The novelty of our study lies in the fact that these different trends were already available at admission, 6 days (median) before the patients developed severe COVID-19, enabling early-on identification of patients at risk, and adjusting their management and in-hospital allocation. To accurately identify predictors for disease outcome in patients with COVID-19, we assessed clinical, hematological and biochemical parameters at admission and not at the advanced/severe phase of the disease and excluded patients with severe disease at presentation. Hence, if validated, these factors could be utilized for predicting the risk for patients’ clinical deterioration during their hospital stay and may assist in the decision-making of the triaging physicians.

Our methodology differs our analysis from previous studies [36,37,38] and may explain the absence of platelet count [15] or d-dimer levels [16] as predictors, as these may only develop in a latter disease stage. In addition, our results differ from previous reports in the association of age and hypertension with severe COVID-19. This gap may stem from the selection of patients that were admitted rather than population-based analysis or by more accurate delineation of predictors for COVID-19 using machine-learning analysis.

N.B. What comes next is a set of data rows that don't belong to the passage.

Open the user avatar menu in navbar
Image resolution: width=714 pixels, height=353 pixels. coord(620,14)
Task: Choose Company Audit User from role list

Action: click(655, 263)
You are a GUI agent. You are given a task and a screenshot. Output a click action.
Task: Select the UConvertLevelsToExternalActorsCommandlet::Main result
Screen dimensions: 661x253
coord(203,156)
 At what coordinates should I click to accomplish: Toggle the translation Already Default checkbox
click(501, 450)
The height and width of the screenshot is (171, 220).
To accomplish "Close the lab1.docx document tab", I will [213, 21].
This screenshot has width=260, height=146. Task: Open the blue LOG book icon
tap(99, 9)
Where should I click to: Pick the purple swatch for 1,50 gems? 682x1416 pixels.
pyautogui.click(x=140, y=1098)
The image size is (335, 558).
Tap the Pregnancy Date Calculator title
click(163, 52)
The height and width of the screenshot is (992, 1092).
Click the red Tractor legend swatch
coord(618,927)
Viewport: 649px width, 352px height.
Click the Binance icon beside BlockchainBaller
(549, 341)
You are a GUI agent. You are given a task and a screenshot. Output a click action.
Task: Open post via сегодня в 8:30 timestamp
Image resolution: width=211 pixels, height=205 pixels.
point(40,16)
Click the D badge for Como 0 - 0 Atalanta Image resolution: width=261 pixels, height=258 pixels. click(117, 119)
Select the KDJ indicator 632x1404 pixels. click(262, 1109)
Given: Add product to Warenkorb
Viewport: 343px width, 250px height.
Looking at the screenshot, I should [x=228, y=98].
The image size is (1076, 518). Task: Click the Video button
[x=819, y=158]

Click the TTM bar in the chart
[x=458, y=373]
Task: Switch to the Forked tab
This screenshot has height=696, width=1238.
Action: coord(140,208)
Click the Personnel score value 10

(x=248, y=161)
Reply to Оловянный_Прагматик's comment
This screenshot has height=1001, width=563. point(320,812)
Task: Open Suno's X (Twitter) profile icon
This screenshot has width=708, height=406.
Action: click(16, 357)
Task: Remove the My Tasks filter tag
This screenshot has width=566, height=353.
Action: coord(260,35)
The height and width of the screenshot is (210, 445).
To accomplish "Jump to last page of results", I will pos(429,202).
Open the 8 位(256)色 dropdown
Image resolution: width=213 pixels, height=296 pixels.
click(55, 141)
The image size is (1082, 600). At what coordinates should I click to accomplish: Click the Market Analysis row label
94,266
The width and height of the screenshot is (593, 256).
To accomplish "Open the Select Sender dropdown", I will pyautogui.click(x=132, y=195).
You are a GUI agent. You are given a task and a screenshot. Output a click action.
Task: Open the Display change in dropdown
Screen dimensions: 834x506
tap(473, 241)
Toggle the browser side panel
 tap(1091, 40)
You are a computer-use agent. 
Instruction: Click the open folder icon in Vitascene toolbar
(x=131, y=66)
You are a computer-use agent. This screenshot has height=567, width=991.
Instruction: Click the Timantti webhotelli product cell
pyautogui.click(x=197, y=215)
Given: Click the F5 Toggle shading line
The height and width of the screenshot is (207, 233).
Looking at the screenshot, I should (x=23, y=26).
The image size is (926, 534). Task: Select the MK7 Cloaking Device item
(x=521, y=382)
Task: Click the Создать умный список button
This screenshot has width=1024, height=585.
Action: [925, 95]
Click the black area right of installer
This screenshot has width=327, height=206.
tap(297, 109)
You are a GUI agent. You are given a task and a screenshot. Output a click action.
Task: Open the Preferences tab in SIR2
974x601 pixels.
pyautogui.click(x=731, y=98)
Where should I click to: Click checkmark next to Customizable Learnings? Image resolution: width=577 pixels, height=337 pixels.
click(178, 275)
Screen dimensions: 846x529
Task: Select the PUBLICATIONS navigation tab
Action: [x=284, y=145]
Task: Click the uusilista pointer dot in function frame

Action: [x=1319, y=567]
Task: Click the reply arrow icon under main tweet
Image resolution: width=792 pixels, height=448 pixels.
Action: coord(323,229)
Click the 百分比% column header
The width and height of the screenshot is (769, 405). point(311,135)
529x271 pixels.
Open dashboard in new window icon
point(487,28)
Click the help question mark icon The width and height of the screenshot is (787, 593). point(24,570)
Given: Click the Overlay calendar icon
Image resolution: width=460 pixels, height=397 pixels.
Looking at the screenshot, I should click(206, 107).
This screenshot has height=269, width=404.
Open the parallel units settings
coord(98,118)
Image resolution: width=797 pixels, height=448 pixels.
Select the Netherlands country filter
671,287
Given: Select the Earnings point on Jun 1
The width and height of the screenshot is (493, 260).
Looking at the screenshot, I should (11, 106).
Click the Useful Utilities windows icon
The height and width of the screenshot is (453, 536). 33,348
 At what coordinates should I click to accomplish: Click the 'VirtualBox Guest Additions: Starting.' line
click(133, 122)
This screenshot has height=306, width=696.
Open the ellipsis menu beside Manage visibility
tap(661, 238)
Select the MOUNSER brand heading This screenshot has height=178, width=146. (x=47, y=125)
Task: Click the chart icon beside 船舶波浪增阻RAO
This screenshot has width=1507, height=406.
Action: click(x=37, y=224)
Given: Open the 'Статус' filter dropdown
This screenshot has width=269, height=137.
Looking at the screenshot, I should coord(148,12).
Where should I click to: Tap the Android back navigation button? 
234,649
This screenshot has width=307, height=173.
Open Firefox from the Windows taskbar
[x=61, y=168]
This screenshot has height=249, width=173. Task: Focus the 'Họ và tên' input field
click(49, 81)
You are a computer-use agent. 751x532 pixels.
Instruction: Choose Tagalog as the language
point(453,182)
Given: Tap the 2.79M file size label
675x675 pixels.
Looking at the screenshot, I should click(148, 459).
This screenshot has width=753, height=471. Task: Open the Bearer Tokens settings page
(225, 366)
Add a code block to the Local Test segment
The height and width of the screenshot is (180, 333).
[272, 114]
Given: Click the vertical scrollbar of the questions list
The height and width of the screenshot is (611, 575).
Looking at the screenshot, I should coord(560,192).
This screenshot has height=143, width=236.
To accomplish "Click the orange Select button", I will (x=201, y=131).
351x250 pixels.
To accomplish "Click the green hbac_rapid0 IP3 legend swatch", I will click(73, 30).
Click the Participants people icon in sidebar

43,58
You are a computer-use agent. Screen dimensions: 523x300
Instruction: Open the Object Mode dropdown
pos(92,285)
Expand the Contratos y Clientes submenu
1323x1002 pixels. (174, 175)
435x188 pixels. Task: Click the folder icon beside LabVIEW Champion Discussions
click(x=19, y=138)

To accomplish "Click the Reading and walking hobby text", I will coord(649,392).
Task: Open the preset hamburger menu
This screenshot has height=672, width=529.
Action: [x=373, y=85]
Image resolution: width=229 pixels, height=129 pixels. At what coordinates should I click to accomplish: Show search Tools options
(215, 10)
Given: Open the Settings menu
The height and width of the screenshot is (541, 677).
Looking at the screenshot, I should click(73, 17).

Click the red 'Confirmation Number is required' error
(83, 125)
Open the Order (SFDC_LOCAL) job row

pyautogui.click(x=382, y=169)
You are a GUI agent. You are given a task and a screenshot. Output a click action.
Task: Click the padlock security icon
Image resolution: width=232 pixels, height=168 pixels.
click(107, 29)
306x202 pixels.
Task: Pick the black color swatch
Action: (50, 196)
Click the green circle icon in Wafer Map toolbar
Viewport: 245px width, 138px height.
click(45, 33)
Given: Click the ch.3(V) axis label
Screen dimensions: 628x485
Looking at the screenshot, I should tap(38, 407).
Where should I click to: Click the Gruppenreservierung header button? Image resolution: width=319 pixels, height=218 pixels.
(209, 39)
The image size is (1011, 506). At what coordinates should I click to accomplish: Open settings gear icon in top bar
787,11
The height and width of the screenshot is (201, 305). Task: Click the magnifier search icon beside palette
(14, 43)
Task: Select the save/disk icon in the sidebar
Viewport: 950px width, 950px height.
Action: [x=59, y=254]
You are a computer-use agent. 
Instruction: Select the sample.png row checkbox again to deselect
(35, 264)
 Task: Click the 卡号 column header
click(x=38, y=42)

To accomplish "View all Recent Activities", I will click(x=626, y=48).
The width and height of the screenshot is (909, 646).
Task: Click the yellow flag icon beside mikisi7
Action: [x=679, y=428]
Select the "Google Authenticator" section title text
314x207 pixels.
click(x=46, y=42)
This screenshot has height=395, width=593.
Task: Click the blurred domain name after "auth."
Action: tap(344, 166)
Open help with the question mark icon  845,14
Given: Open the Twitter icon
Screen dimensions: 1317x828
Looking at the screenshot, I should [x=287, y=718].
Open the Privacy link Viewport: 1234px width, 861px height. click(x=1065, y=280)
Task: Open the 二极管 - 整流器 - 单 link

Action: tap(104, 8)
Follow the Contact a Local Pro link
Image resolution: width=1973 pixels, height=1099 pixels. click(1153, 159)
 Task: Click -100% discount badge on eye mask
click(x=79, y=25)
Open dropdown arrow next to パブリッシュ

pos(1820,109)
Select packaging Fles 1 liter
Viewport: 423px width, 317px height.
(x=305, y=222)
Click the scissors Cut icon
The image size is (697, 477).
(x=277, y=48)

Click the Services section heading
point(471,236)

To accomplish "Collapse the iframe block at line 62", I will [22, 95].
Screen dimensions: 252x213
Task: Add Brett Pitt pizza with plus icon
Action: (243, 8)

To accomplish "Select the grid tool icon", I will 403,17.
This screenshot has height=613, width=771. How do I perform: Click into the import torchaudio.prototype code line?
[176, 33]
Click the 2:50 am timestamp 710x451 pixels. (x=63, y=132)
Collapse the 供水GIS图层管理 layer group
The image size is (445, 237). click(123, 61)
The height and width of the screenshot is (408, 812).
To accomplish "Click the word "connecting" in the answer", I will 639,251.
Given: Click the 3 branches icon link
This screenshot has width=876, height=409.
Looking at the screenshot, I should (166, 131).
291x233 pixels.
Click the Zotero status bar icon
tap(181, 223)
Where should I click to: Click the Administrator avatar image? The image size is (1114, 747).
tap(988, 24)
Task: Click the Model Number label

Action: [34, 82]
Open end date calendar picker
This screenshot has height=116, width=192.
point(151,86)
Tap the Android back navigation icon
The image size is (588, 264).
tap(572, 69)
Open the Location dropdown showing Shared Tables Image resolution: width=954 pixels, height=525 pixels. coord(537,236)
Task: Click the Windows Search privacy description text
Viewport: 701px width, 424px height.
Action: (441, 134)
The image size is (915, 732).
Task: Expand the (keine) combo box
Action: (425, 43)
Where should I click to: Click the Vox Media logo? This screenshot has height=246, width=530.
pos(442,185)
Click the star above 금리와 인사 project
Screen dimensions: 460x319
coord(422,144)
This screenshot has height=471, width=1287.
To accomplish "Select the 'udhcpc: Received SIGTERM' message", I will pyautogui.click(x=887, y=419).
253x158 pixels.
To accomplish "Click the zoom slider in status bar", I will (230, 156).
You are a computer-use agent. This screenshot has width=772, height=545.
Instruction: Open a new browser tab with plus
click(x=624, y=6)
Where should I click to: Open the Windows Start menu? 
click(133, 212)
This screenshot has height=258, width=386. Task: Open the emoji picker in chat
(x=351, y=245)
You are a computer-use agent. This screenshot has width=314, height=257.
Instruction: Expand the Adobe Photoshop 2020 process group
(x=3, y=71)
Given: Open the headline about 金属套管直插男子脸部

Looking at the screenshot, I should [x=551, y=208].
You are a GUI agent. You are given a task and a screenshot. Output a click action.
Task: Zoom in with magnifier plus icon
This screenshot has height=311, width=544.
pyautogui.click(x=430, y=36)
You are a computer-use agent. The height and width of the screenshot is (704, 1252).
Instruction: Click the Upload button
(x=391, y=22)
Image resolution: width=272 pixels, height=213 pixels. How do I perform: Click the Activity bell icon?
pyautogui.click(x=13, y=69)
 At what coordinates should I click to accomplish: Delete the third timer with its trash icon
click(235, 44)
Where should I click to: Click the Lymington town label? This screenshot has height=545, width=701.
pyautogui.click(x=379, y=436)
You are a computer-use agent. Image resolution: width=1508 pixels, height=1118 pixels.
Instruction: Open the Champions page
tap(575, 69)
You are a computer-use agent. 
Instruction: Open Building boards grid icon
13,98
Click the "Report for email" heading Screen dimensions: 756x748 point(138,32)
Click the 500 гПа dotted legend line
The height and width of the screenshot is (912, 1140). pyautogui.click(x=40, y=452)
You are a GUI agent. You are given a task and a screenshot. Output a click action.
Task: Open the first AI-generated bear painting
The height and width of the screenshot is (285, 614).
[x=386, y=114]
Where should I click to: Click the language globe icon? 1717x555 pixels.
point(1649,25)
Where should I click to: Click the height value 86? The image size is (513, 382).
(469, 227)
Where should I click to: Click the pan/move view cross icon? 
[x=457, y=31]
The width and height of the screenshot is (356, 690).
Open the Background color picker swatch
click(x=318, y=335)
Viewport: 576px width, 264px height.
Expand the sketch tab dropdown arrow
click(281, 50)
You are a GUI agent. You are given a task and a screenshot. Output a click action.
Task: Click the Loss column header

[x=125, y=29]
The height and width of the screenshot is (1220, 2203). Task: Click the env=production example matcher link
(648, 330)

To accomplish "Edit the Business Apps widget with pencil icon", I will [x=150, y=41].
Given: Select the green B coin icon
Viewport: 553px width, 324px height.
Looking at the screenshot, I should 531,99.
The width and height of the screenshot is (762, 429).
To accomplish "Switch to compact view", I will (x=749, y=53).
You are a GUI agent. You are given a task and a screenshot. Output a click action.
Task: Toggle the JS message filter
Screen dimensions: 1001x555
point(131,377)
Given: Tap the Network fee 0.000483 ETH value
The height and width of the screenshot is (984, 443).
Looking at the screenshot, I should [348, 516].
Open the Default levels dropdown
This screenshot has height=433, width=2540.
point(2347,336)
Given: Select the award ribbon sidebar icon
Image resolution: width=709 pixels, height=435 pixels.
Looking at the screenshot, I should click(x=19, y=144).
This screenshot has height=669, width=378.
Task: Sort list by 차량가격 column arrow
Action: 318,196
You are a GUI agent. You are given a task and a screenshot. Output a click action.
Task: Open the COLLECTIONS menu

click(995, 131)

Machine-learning models provide the advantage of learning non-linear relations between the input and the output, allowing inclusion of heterogeneous variable types in one model, which is not feasible in univariate or multivariable analysis or risk-score prediction models. The poor-outcome predictors suggested for COVID-19 patients include age, comorbidity and different laboratory abnormalities, when testing a recent death prediction ML model [39], based on LDH, CRP and lymphocytes, that model fall behind with death prediction accuracy of 73.8% and critical prediction accuracy of only 67.9%. Our study demonstrates the superiority of ML models that provided improved prediction, high NPV and high accuracy, compared to those currently available.

In its peak, the COVID emergency department inquiries go beyond the ICU capacity, forcing us to seek for the best tool identifying the high-risk patients. ML models outperformed the previously presented methods and enable us with a “state-of-the-art” tool to utilize during emergency department triage to anticipate disease progression for the best placement on the one hand, and perhaps a more aggressive treatment regimen on the other hand.

A learning model is only going to be as good as the input data inserted in the model. Hence, other reliable factors need to be tested to maximize the prediction ability of the models. Although the models were built using different validation processes, such as nested data split and tenfold cross-validation, to increase its validity, the model needs to undergo prospective validation process to verify the results before application of the model.

This study has some limitations. First, its retrospective single-center methodology decreases its external validity, especially considering the high COVID-19 variability between different countries and populations. Second, this study has small number of patients with severe disease, challenging the statistical power. Third, the AI models’ diagnostic performance was tested vs. best univariate/risk-score predictors, as no other baseline prediction tools were previously reported. Hence, prospective validation is required for enabling the clinical implementation of our results.

In conclusion, artificial intelligence decision-supporting tools may serve as the “silver bullet” in the triage of confirmed COVID-19 patients, to optimize patients' allocation and personalize the surveillance and care based on the different disease course predicted for each patient. Further validation is required to enable clinical implementation of our findings.